• [EXTRAIT DU DOCUMENT]:
/---

La jeune fille avait 22 jours lorsqu’elle a reçu une greffe de moelle osseuse. Trois jours avant la qualification régionale, on lui a enlevé un plâtre qu’elle avait dû porter après une chirurgie à la hanche et au genou pour allonger certains tendons. Elle a ensuite fait des sessions intensives de physiothérapie afin de pouvoir s’asseoir dans son fauteuil. Elle porte encore une orthèse qu’elle peut enlever pendant ses matchs.
La tradition familiale se poursuit
À Saguenay, Philippe Lord poursuit la tradition familiale, puisque sa mère et son père ont déjà participé aux Jeux du Québec. Le jeune homme originaire de Blainville dans les Laurentides est atteint de paralysie cérébrale. Il ne parle pas et seule sa tête bouge. Son père Gaétan est son assistant sportif. Il a le dos au jeu et ne peut regarder sous peine d’une pénalité. C’est lui qui place la boule sur une rampe qu’il bouge selon les directives de son fils. Ce dernier retient la balle avec une tige appelée licorne qui est fixée à sa tête. Il n’a qu’à la lever pour faire rouler la boule.
Auparavant, Zach Bouchard jouait aussi avec une rampe jusqu’au moment où il s’est aperçu qu’il pouvait lancer par en haut. Ce fut alors une grande fierté.

\---

• [DONNÉES RECUEILLIES]:
/---

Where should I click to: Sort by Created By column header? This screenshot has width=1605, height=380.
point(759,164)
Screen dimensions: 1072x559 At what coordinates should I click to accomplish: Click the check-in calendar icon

\---

• [CONSIGNE DE TRAVAIL]:
Rédigez la suite de l'article sur les jeunes athlètes des Jeux du Québec, en reprenant juste après sa dernière phrase.

• [RÉPONSE ATTENDUE]:
Des jeunes comme les autres
Lorsqu’on demande à la directrice générale de l’Association québécoise de sports pour paralytiques cérébraux (AQSPC), Jo-Ann Arvey, ce qui fut le plus grand défi de la coordination de la compétition, elle n’hésite pas avant de répondre.
«Il a fallu convaincre l’organisation que les jeunes pouvaient être intégrés. Au départ, elle ne pensait pas que les jeunes pouvaient dormir dans les classes ou prendre l’autobus avec les délégations. Je leur ai expliqué que les jeunes n’étaient pas malades et qu’ils devaient être le plus possible intégrés avec les autres. Ils doivent faire partie de l’équipe et développer le même sentiment d’appartenance.»
En tout, 10 régions sont représentées par un ou deux jeunes, mais au Québec, ce sont 15 des 19 régions présentes aux Jeux du Québec qui initient les enfants à la boccia.